The obligation that OCSs must take action on content flagged as infringing (Module 1(B), #10-12) within 24 hours is particularly onerous and harmful to freedom of expression. This provision is similar to those found in other efforts to regulate online speech, most notably, Germany’s Network Enforcement Act (NetzDG). NetzDG has become a model
for internet regulations in more authoritarian states, inspiring laws and proposals in places such as Russia, Venezuela, Vietnam, and Turkey. Timed takedown mandates have received broad criticism from academic experts and civil society groups for their likelihood to censor lawful speech.
Proactive content monitoring threatens user privacy.
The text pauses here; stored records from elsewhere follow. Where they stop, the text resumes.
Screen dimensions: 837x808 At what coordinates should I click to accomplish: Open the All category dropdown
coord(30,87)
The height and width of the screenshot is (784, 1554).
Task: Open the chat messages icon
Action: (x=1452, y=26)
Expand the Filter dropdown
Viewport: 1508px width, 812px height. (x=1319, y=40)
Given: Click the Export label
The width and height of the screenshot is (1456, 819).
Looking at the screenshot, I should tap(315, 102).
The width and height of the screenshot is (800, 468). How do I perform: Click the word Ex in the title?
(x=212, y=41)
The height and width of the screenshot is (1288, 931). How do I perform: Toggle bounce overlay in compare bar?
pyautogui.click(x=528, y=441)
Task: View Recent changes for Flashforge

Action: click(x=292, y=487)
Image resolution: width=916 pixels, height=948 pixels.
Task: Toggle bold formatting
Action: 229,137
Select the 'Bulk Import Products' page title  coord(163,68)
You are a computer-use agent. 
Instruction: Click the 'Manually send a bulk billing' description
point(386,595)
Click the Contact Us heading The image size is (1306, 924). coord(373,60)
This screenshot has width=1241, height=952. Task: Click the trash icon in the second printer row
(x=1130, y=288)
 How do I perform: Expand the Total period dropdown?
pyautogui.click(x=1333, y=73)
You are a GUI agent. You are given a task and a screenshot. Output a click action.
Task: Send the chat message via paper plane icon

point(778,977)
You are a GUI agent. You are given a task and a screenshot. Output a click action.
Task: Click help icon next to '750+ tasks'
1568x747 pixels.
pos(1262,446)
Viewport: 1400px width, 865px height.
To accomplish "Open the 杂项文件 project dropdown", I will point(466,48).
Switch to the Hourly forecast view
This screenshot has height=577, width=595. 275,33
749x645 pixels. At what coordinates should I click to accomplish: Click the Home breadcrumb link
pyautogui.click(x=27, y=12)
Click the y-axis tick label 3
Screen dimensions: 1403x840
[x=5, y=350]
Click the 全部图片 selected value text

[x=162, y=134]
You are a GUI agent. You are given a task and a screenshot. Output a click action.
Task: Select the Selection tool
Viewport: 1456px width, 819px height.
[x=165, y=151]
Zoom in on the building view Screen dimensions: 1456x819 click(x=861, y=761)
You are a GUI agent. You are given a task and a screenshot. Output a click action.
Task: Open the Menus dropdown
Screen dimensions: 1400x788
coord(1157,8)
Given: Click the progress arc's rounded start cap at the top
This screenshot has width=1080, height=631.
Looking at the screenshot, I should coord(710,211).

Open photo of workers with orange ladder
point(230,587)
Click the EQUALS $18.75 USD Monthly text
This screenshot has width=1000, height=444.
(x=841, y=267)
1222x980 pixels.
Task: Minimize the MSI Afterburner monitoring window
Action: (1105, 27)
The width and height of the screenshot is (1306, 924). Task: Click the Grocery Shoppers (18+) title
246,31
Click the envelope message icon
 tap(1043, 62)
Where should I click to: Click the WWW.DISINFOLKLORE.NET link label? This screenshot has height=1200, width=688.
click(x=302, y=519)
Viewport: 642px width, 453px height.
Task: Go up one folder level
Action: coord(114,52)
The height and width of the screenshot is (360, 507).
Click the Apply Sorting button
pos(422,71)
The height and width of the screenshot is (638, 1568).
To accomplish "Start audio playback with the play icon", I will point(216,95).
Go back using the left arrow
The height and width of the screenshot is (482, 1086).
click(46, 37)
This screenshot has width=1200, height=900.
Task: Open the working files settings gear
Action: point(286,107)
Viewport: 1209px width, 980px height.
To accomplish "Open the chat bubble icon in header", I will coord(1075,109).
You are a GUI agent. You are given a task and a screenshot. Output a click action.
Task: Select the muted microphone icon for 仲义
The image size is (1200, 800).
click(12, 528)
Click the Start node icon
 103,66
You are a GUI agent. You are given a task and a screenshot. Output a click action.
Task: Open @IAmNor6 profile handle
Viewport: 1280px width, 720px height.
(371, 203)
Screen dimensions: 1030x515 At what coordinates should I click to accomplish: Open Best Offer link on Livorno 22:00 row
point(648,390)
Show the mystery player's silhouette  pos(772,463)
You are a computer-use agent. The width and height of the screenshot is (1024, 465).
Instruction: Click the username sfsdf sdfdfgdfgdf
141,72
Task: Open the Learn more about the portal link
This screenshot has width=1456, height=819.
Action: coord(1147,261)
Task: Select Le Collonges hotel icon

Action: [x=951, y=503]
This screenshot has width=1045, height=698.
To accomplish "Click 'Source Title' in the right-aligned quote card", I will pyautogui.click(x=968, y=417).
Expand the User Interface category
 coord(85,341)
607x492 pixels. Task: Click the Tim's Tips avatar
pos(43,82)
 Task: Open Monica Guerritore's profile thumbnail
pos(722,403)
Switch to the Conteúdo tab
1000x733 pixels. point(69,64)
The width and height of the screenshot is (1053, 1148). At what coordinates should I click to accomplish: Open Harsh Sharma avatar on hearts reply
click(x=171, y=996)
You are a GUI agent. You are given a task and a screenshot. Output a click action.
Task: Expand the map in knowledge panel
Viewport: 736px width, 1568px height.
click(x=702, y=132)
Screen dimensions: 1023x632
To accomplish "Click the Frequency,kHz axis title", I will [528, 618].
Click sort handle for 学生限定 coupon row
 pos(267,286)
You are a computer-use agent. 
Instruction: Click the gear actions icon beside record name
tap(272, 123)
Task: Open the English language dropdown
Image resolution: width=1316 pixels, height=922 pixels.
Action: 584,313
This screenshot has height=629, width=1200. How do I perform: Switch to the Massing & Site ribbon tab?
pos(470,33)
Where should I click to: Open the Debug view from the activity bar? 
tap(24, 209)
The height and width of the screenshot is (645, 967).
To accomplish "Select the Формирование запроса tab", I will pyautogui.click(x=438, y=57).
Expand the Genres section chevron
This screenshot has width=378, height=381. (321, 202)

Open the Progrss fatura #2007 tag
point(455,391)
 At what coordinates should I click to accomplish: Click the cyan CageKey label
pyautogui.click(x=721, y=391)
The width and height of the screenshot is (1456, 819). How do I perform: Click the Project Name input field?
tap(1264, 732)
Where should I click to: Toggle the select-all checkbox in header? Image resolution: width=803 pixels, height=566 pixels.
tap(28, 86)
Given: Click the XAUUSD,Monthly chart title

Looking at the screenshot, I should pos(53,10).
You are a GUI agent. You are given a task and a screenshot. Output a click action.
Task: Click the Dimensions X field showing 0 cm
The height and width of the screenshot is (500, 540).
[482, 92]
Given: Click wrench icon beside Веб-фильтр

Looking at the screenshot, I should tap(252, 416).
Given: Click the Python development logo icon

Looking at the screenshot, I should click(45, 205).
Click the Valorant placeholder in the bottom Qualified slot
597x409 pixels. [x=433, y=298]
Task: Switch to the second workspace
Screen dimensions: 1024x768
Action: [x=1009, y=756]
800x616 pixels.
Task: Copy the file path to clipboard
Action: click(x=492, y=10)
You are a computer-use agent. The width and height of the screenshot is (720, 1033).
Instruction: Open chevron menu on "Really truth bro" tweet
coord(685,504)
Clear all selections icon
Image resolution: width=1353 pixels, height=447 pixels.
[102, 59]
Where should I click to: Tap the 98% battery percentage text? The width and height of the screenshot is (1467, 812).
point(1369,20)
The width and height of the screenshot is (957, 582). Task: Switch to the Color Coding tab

The current structure of the proposal all but ensures that OCSs will implement proactive monitoring tools (i.e., algorithmic filtering software) to moderate illegal content (Module 1(B) #10). Proactive filtering regimes of this kind have been identified by the United Nations Special Rapporteur on the Promotion and Protection of the Right to Freedom of Opinion and Expression as “inconsistent with the right to privacy and likely to amount to pre-publication censorship.” Moreover, automated content moderation systems have been found to disproportionately burden marginalized communities. Belief in the magic of artificial intelligence (AI) to solve harmful content problems at scale is deeply problematic. Algorithmic moderation approaches are subject to significant limitations due to their inability to comprehend contextual elements of speech, biased datasets that discriminate against users and their content, and inaccuracies associated with predictive models.
Regulating specific content overlooks how business models facilitate online
harms.
Content restrictions, without substantive consideration of the economic and technical systems that facilitate content delivery, are inadequate solutions to combat online harms. Instead, legislative attention must center on business models based on the mass collection and monetization of user data for targeted advertising. These industry practices facilitate a range of human rights abuses, most immediately those related to privacy, freedom of expression and information, and protection from discrimination.
The submission contains numerous recommendations and ideas to move the proposal forward in a better direction as well.
So, we are once again seeing many reoccurring themes. In this batch, we are seeing what appears to be unanimous consensus that the proposal, as it stands now, does not work. These organizations are listing out many reasons why and are all too happy to go into specific detail and use examples of why these ideas, as laid out in the proposal, is unworkable.
We’ll continue to document these submissions as we find them.